Conservatives dismayed by the misleadingly bullish headline unemployment number should focus less on the probability that the numbers were cooked, which is quite low, and more on the probability of mean reversion in the November number, which is high. If the September U-3 number is truly the outlier it appears to be, then there is every reason to anticipate that the October number, which will be released four days before election day, will rebound to 8% or higher.
I do think one argument that Megan (and others) have advanced is faulty, and that is the idea that there is no rational motive to manipulate the data because it is too late in the campaign to do Obama any good. People making this argument invariably cite the experience of George H.W. Bush, who lost despite improving unemployment numbers as the 1992 election approached. I think this overlooks the Feiler Faster thesis popularized by Mickey Kaus. Voters will receive and process information much faster in the 2012 campaign than they did twenty years ago, and so Obama could very well benefit from late trends that did not help George H.W. Bush.

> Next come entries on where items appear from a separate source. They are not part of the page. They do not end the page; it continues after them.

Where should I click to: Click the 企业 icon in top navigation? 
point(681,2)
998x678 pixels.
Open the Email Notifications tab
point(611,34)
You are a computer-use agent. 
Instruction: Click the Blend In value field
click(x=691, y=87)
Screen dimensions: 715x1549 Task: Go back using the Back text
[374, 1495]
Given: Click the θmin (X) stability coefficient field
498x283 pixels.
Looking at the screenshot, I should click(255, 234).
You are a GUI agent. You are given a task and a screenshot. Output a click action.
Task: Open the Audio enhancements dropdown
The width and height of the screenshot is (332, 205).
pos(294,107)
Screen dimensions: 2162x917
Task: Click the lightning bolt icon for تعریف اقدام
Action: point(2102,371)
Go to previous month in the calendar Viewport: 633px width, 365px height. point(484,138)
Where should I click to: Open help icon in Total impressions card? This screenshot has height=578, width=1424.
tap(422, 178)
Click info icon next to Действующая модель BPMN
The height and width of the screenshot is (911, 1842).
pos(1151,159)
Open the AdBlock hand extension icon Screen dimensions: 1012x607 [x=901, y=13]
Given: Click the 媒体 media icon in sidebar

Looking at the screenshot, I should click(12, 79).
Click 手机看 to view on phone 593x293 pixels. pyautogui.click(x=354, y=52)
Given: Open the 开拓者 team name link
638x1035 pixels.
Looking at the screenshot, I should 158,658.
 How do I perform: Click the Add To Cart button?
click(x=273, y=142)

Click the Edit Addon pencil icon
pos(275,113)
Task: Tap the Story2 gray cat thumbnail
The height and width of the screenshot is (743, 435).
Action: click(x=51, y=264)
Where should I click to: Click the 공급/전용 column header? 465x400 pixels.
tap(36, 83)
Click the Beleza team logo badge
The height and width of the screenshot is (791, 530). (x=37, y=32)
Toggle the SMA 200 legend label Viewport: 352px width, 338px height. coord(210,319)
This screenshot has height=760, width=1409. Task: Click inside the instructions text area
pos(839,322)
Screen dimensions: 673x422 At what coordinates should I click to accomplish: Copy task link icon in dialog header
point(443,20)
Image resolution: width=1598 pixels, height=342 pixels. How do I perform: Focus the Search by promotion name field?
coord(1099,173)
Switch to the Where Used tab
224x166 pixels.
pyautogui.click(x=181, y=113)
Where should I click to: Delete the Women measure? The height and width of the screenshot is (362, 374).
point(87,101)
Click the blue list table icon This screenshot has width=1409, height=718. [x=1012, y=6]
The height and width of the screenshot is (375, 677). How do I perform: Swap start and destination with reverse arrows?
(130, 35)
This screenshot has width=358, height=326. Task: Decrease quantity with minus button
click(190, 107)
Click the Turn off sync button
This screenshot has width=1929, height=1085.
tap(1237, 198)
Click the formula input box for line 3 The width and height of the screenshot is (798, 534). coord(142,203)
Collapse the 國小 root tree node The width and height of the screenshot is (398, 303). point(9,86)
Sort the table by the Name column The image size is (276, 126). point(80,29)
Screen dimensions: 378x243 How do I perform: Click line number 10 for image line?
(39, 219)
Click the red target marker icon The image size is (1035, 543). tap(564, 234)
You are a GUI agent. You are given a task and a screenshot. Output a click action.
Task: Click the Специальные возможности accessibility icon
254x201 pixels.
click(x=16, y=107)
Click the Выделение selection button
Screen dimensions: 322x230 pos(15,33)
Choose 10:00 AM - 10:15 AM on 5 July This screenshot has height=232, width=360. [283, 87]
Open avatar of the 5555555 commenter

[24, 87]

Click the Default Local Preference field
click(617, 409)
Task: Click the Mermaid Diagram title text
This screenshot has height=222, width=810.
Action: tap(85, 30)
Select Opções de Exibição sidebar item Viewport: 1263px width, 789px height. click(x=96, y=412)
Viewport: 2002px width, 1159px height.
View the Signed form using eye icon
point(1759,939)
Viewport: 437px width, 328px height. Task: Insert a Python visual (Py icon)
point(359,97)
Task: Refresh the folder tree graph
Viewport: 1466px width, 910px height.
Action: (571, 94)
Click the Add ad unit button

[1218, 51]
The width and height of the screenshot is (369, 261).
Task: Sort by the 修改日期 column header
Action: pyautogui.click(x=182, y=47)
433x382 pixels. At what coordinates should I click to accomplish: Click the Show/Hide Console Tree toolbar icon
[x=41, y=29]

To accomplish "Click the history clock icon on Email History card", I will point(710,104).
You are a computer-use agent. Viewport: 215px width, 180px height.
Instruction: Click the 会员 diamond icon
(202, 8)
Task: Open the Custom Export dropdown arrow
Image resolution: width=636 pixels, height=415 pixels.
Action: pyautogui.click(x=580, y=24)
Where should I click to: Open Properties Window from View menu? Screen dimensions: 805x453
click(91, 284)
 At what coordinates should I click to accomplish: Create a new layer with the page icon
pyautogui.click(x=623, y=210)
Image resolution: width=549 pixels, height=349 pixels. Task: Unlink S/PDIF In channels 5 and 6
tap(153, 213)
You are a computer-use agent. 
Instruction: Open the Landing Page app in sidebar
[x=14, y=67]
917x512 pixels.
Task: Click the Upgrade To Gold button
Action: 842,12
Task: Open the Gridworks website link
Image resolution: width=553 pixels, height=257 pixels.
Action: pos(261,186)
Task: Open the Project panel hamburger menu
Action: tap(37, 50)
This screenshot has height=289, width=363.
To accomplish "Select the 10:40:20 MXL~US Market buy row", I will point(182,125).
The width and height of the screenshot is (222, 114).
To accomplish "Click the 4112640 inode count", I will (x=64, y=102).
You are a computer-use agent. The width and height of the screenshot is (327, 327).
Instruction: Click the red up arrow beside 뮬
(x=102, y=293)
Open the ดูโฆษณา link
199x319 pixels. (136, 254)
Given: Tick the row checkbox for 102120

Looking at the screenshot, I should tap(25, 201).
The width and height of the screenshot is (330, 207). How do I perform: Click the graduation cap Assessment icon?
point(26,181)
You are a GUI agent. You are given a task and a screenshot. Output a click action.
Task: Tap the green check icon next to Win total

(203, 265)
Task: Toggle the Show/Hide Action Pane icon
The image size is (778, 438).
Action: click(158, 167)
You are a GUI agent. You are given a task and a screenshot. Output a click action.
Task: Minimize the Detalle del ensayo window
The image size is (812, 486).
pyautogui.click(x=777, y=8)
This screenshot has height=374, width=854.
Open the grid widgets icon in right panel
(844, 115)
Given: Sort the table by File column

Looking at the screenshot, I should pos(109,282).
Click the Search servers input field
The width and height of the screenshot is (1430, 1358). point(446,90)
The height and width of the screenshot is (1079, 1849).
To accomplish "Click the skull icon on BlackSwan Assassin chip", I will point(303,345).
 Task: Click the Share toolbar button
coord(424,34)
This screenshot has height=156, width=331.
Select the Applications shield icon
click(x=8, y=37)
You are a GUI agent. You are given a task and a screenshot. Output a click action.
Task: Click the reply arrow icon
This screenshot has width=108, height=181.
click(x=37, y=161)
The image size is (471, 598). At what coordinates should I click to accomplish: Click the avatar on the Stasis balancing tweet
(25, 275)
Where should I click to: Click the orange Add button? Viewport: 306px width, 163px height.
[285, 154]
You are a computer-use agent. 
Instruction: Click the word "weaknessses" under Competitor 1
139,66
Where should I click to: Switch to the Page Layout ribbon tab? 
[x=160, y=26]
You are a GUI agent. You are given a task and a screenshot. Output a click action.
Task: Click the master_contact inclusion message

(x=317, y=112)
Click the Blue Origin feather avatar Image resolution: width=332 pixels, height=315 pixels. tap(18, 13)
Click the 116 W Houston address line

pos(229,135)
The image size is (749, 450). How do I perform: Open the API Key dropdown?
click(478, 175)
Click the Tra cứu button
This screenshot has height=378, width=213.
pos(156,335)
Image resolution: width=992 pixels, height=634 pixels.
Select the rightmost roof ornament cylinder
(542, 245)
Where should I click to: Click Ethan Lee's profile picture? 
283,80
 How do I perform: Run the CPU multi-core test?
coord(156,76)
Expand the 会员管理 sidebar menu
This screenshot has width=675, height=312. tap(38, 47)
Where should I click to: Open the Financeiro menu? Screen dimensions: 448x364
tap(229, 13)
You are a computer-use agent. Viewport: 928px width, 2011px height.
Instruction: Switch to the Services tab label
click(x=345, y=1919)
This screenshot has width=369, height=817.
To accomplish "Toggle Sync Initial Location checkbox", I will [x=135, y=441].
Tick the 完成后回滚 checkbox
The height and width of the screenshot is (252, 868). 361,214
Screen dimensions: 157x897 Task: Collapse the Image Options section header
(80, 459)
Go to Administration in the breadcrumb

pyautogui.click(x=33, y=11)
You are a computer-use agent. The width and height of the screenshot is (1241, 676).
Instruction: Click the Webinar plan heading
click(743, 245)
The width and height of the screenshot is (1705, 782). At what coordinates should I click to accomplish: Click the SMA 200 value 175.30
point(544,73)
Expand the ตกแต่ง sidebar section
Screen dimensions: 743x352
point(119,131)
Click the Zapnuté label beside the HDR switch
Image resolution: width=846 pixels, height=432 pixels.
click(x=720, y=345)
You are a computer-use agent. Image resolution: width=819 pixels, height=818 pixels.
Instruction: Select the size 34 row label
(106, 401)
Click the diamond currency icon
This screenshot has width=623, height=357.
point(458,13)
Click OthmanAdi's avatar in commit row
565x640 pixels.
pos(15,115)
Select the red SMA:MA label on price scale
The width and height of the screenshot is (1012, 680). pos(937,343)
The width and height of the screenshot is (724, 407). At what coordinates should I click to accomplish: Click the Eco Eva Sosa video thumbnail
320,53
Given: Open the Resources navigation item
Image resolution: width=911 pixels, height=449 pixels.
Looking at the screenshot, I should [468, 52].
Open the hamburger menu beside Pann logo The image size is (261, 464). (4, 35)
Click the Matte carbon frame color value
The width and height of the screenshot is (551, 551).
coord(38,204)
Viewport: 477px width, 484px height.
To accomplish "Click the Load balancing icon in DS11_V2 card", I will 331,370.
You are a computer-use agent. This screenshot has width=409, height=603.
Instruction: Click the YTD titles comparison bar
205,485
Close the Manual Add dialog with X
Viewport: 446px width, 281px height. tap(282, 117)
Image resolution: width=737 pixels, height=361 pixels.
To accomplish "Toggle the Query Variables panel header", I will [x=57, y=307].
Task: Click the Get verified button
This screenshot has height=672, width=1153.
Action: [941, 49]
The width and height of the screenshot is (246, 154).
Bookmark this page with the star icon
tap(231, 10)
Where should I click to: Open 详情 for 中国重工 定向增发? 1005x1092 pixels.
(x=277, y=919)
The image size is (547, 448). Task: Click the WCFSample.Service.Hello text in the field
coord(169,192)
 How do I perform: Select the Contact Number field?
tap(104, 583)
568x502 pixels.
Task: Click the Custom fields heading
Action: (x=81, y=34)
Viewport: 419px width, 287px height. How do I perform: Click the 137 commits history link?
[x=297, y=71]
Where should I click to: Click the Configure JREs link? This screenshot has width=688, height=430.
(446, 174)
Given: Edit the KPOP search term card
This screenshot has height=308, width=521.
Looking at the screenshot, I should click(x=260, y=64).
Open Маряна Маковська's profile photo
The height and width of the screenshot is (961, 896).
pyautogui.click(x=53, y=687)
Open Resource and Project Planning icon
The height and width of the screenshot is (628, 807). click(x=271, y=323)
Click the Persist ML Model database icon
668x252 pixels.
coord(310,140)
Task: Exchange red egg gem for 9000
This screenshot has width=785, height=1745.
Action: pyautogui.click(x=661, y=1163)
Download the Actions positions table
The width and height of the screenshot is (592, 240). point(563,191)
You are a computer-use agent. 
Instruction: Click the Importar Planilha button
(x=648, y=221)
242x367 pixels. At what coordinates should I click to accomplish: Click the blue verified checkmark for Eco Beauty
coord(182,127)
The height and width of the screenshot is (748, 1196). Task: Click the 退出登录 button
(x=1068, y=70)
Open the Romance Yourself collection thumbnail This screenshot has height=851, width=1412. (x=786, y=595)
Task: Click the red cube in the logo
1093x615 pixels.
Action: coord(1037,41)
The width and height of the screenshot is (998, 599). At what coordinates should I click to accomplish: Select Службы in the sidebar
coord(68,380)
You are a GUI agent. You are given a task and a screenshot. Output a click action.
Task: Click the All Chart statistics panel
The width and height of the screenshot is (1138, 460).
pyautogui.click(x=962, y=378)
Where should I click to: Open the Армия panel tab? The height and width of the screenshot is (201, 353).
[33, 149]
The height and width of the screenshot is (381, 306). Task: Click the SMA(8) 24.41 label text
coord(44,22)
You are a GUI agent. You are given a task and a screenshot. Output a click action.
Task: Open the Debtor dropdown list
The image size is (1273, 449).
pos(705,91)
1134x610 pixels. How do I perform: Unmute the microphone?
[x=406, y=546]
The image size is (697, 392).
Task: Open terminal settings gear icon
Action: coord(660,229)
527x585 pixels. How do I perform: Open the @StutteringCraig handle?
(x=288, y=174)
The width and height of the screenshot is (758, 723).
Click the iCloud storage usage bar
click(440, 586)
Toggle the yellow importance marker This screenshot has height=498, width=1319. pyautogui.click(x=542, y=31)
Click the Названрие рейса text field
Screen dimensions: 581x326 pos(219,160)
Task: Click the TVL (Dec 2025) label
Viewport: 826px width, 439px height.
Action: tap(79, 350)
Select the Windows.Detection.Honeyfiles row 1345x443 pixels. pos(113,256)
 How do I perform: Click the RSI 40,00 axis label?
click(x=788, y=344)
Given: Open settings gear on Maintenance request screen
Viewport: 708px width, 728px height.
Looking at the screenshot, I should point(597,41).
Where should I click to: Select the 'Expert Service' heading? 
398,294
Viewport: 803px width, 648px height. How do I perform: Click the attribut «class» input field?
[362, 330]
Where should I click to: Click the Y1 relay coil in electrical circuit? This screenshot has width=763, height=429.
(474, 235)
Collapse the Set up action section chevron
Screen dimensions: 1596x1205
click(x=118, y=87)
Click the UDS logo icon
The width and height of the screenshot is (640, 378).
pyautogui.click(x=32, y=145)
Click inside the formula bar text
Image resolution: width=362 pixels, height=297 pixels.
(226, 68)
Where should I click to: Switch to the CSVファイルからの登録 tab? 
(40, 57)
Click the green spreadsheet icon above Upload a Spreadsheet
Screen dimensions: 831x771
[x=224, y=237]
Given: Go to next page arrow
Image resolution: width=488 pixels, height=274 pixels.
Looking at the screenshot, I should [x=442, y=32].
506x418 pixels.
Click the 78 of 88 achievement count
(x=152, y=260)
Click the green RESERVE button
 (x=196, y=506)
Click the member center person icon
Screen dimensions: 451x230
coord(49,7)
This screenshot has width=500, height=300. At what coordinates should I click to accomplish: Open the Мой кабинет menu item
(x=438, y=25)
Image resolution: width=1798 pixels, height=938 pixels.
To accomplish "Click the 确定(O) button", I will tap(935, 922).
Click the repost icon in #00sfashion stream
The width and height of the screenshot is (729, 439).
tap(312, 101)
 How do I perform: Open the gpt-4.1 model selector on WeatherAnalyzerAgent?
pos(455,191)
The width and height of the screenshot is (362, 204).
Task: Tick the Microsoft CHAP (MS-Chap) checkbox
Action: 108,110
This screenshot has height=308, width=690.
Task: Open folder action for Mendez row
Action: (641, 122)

The worst thing about this episode, though, and the one with the potential to do the most long term harm to the conservative cause, is that it has enticed people into ascribing credibility to former General Electric CEO Jack Welch, who has been publicly questioning the integrity of the unemployment data.
When the issue is credibility, history suggests that you should be very wary of lining up on the side of Jack Welch.
A little over 10 years ago I started looking into General Electric. The consistency of the company's earnings over many years under Welch had been an anomaly. The idea that so large a company could grow earnings so consistently amid the vicissitudes of the global economy seemed like a red flag.
In reality, this was evidence of what is described in boardrooms as "earnings management," and outside of boardrooms as "fraud." Earnings management doesn't always rise to the level of fraud in the legal sense (though it can), but in the colloquial sense that's all it is; the practice is intended to hide the true performance and condition of a company, including from the investors who own it.
When asked about the seeming improbability of GE's earnings trajectory, I found that executives often fell back on a mantra: "We manage companies, not earnings."
Unfortunately for them, it was about that time that Jack Welch published his quasi-memoir, "Jack: Straight from the Gut." On page 225, Welch described the aftermath of the Joseph Jett trading debacle at GE-owned Kidder Peabody, in which it was suddenly discovered that Jett had lost the firm $350 million:
"That Sunday evening, I called 14 of GE’s business leaders to
deliver the bad news and apologize to each of them for what had
happened. I felt terrible, because this surprise would hit the stock and
hurt every GE employee. I blame myself for the disaster.
The previous year, 1993, when Jett’s phantom trades accounted for
nearly a quarter of the profits made by Kidder’s fixed income group,
Jett had been named Kidder’s “Man of the Year.” We had approved Mike’s
request to give Jett a $9 million cash bonus, a huge award even for
Kidder. Normally, I would have been all over this. I would have dug into
how one person could have been so successful, and I would have insisted
on meeting him.
The response of our business leaders to the crisis was typical of
the GE culture. Even though the books had closed on the quarter, many
immediately offered to pitch in to cover the Kidder gap. Some said the
could find an extra $10 million, $20 million, and even $30 million from
their businesses to offset the surprise."
That is the textbook definition of earnings management, if not outright fraud, in Welch's own words. Barry Ritholtz offers a good roundup of other information that reflects upon Welch's leadership and credibility here.
In the battle of ideas, your credibility is really all that you've got. It's the reason why I made such a big stink about Reuters' faulty claim that "GM is
still losing as much as $49,000 on each Volt it builds." Many smart
people, who believe as I do that the auto bailout and ongoing Volt
subsidies make the nation worse off, impaired their own credibility and
that of our shared cause by embracing Reuters' faulty argument.
Writing about another issue entirely earlier this year, Megan McArdle offered a singularly valuable bit of wisdom to her readers:
"After you have convinced people that you fervently believe your cause to
be more important than telling the truth, you've lost the power to
convince them of anything else."
That's true for Barack Obama, and its true for Jack Welch.
Anyone wondering how much credibility to ascribe to Welch's comments on the unemployment data should bear that in mind.